An inversion at sunset viewed from the summit of Blacktail Mountain. Hunter D’Antuono | Flathead Beacon

We’re not alone in our lust for light, and that shared yearning for clarity helps ward off despair. But our individual quests to kindle light cast us into quandary, and not knowing whether or where to look has broken spirits stronger than mine. 

When I first moved to the Flathead Valley 13 years ago, the Whitefish City Council took up this existential question as part of its regular business. Presented with a proposal to install a light in downtown Whitefish to signal to residents when the conditions were ideal atop Big Mountain, the city officials weighed in on whether to temper our collective uncertainty about what goes on above the clouds while we toil away below them. 

Under the proposal, a pair of beacons would have been installed on the roof of the Great Northern Brewing Co., the tallest building in downtown Whitefish. A blue LED light would flash on days when the summit received at least 6 inches of snow overnight and an amber light would flash on inversion days, when the summit is above the clouds. 

At the time, Whitefish Mountain Resort CEO Nick Polumbus told city officials that the ski area had three inversion days the previous season and 18 days in which it received more than 6 inches of snow. Polumbus suggested that by broadcasting powder and inversion days in the city center, the beacon would prompt more skiers and snowboarders to head for the hill — a prospect that augurs well both for business and morale.

Clouds fill the Flathead Valley and lower reaches of Big Mountain during an inversion. Hunter D’Antuono | Flathead Beacon

“Whitefish is a community that obviously embraces the outdoors, but it is also a place that can be dark and gray for long stretches of time,” Polumbus told council members. “Powder days are celebrated by the community for obvious reasons, as are inversion days because of the break they provide from the gray. We believe this concept will help the community celebrate these relatively rare occasions in a fun, yet unobtrusive way.”

“People in the valley often don’t realize when there is an opportunity to get a little vitamin D,” Polumbus continued. “We don’t want to overwhelm people with a flashing light downtown, but these days are something to celebrate.”
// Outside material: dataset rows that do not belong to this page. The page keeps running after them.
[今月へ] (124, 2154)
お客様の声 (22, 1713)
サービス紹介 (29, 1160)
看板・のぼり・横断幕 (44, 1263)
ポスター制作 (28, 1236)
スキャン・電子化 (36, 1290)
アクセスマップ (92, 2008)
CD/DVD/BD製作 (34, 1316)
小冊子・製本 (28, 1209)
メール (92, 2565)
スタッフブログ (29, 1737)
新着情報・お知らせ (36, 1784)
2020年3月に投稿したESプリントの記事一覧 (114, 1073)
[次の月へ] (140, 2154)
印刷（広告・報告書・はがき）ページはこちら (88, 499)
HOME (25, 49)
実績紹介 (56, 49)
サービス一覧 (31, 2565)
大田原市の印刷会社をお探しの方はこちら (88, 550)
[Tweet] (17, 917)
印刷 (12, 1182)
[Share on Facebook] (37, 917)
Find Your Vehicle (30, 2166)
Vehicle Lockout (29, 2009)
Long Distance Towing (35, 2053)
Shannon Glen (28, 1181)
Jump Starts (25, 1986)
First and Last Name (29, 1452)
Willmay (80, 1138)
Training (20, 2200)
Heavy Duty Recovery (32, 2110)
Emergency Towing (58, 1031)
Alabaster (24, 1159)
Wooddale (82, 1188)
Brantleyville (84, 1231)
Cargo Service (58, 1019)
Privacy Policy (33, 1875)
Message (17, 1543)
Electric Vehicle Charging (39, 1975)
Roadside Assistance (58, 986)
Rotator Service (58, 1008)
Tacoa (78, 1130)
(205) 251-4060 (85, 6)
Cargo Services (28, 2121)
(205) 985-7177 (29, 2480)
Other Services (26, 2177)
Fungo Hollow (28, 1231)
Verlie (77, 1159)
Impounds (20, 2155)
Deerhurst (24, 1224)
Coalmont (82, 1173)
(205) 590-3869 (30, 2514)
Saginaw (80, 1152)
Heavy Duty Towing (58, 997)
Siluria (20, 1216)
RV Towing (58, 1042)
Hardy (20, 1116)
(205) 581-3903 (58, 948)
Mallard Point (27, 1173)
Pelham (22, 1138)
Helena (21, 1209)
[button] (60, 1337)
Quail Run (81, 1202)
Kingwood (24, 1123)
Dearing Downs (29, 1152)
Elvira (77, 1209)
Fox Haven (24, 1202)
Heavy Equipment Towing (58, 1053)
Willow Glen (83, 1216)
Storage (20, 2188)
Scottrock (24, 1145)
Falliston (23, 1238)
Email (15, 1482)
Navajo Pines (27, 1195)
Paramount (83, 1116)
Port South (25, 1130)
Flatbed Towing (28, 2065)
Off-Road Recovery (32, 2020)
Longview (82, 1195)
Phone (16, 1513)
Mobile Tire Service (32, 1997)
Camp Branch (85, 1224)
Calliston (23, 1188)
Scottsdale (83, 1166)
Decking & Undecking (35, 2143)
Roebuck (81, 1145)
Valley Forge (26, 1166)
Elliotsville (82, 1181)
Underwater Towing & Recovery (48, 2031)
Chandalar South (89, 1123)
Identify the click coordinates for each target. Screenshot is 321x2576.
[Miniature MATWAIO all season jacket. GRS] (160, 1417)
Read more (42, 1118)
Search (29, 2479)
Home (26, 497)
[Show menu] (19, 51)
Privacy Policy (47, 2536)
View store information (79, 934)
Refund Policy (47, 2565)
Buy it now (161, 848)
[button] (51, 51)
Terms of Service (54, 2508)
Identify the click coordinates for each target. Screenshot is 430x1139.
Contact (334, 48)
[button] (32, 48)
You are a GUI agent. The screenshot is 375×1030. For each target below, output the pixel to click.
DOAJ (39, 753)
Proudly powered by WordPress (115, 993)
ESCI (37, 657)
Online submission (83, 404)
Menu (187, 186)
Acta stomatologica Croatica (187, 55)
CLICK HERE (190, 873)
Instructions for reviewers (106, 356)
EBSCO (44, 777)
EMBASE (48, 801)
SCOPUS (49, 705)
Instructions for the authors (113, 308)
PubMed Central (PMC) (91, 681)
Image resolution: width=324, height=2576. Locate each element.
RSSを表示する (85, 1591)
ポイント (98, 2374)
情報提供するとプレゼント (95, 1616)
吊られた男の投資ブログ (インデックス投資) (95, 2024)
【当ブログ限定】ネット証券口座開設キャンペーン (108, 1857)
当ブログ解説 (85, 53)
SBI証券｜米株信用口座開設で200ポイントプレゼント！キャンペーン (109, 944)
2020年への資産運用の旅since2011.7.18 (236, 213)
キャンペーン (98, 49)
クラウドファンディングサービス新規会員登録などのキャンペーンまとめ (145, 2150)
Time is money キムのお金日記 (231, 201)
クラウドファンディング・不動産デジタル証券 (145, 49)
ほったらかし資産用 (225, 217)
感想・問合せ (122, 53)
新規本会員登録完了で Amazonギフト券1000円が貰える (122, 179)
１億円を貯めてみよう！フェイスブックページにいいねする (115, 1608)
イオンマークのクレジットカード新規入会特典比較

Inversions are indeed something to celebrate, but what really causes them and why do we see them most often during the winters in northwest Montana? Under normal conditions, air temperature decreases with distance from the Earth’s surface. During the day, the sun heats the ground which, in turn, radiates heat into the air. As the warm air rises, it mixes with cooler air, creating a temperature gradient. Inversions occur when a cap of warm air forms over a lower layer of cold air, essentially inverting the temperature gradient. The layer of cold air close to the Earth’s surface does not rise, which prevents vertical mixing of air, trapping moisture in the upper warm layer and cold dry air close the ground. 

An inversion as viewed from Blacktail Mountain. Hunter D’Antuono | Flathead Beacon

Temperature inversions are common in winter because, as the sun sets, the air closest to the ground loses heat faster than the air above it.  

Although the Whitefish Mountain Resort beacons never materialized, summit cameras now broadcast panoramic images of the conditions on Big Mountain and Blacktail Mountain to our desktops or smart phones, reducing any uncertainty about the above-the-clouds guessing game.

Even so, there are days when that low atmospheric ceiling of gunmetal gray seems so thick and impenetrable that there can’t possibly be a sun shining up above it. And on those days in particular, I like to find the light the old-fashioned way.